Entertainment

How The 'GoT' Team Kept Jon's Secret On Set

Hey, did you hear the big news? Game of Thrones' Jon Snow is alive! Unless someone broke into your house last night and stole your computer and your TV and your tablet and your phone and all of your friends who are obsessed with GoT, chances are pretty good that you're aware a certain someone was resurrected on this Sunday's episode of the HBO fantasy series. At long last, our national nightmare is over — and the world's worst-kept secret is finally out in the open. Yes, even though HBO went to great lengths to keep Jon Snow's fate a secret, we all knew he was coming back sooner or later. But that didn't stop them from trying… including giving Kit Harington a code name on set, as revealed by Entertainment Weekly.

It's not like Game Of Thrones is the first TV show or movie to try to keep a lid on things, either through filming alternate endings (like they did to preserve the "Who's in the coffin?" reveal during Season 4 of Lost) or through straight-up lying to your audience (like they did to preserve the "Benedict Cumberbatch is Khan" twist for Star Trek Into Darkness). But it seems like the philosophy on the set of Game Of Thrones Season 6 went something like: "The best way to convince everyone that Jon Snow is dead is to convince ourselves that Jon Snow is dead!"

And so that's what they did, never referring to either the character or the actor by name.
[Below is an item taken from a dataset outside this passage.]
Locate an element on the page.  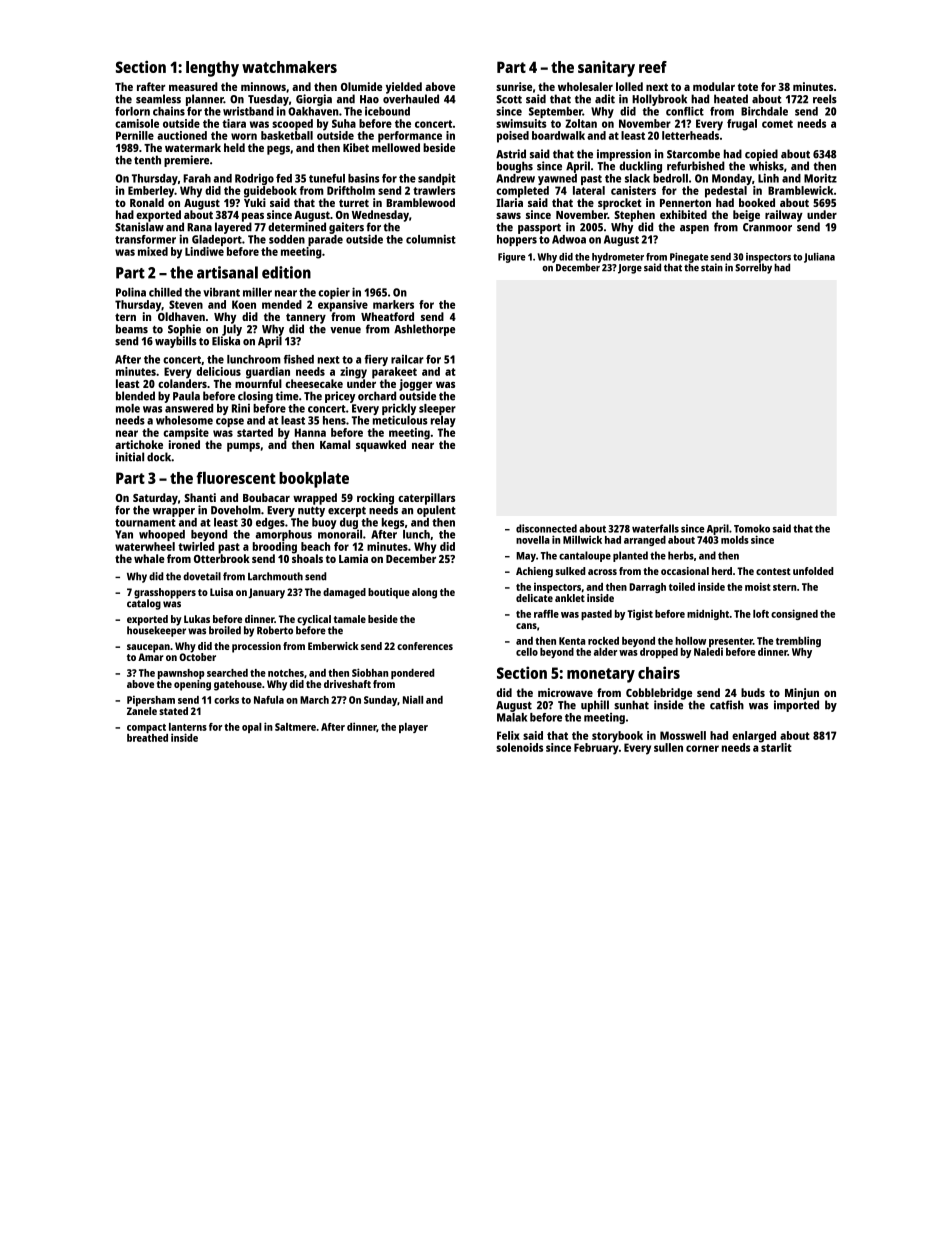
watchmakers is located at coordinates (289, 67).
Not once. While filming the entire season. Not on paper, not out loud, never. According to EW, "Even though star Kit Harington spent more days working on Thrones last year than any other actor, the name 'Jon Snow' didn’t appear anywhere in the scripts. Snow wasn’t mentioned in the scene breakdowns, call sheets, prop or wardrobe materials either."

So how did they go about addressing the elephant in the room? Did they just call Harington "You-Know-Who"? Did they refer to Jon Snow as "He Who Must Not Be Named"? Not quite. Apparently they gave him an easy-to-remember and innocuous nickname: "LC," which stands for Lord Commander (of the Night's Watch).
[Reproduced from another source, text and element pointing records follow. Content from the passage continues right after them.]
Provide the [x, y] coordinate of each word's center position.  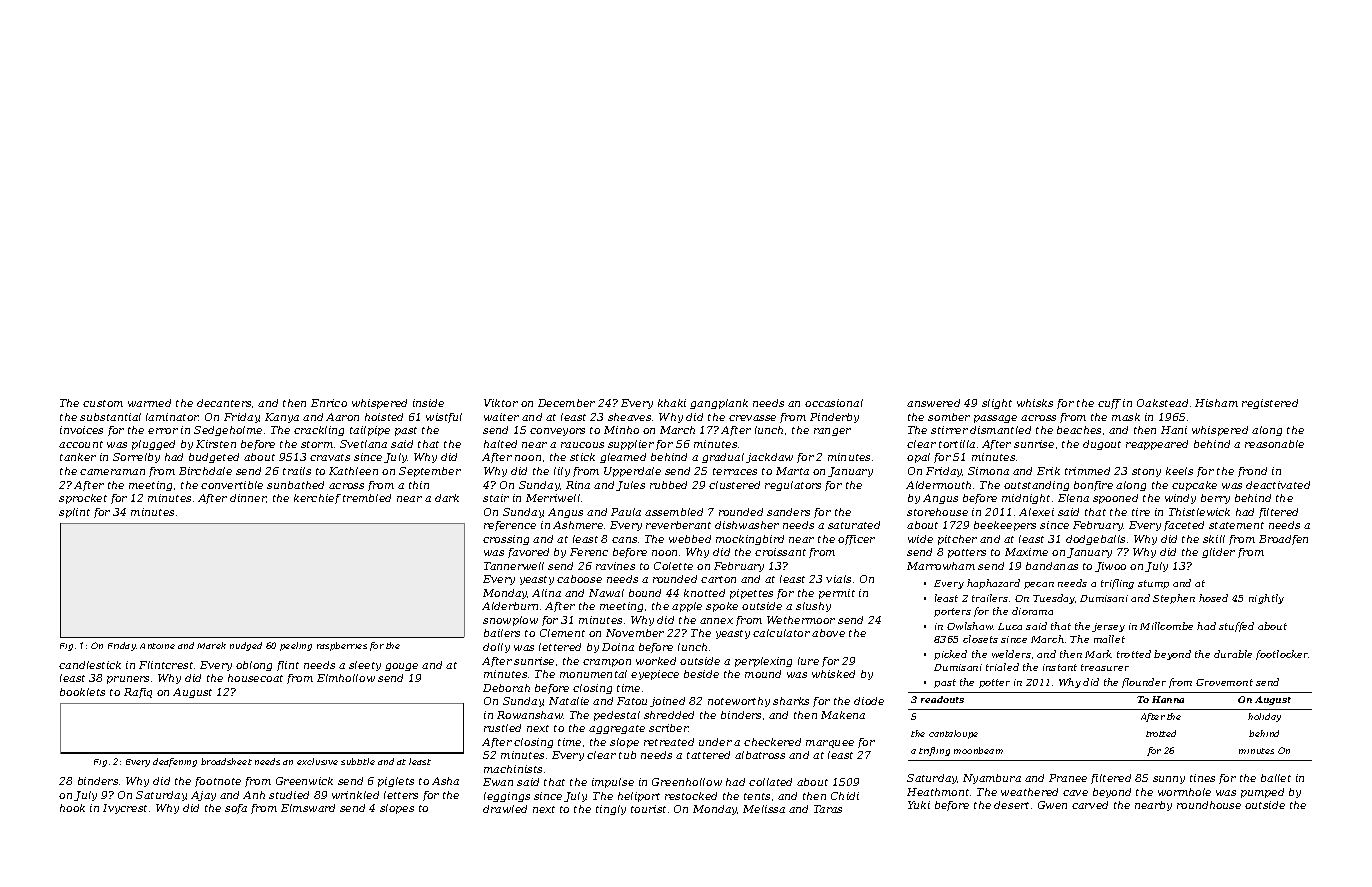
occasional [834, 403]
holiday [1264, 717]
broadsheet [226, 761]
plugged [153, 445]
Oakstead [1162, 403]
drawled [505, 809]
"No one was allowed to say ‘Jon Snow’ on set, ever," Harington told EW. "Everyone had to refer to me as ‘LC.'" The publication points out that,"the only exception was when the name was said during on-camera dialogue." The nickname became so ingrained among the cast and crew that, "even the producers used 'LC' among themselves to code their conversation in case outsiders were nearby."
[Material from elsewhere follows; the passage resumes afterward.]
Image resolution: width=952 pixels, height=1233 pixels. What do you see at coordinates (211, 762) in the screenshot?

Maybe the team should have been a little more worried about people seeing things they shouldn't than hearing things they shouldn't, since Jon Snow's resurrection was spoiled by set photos of Harington filming in Belfast, not by an anecdote of someone who happened to walk by one of the producers on the street just as they uttered the tell-tale phrase "Jon Snow."

To be honest, this level of on-set secrecy seems a tad bit extreme, given that virtually no one in the world ever thought that Jon Snow was going to stay dead for good anyway, even before the set photos made their way onto the internet. But it's all in good fun and — predictable or not — the sight of the Lord Commander gasping back to life on that table at the end of last Sunday's episode was one of the most exhilarating moments from a show that so often delights in torturing its audience (and its characters). Whatever tactics it took to get us to this point, I'm just happy that Jon Snow is back among the living.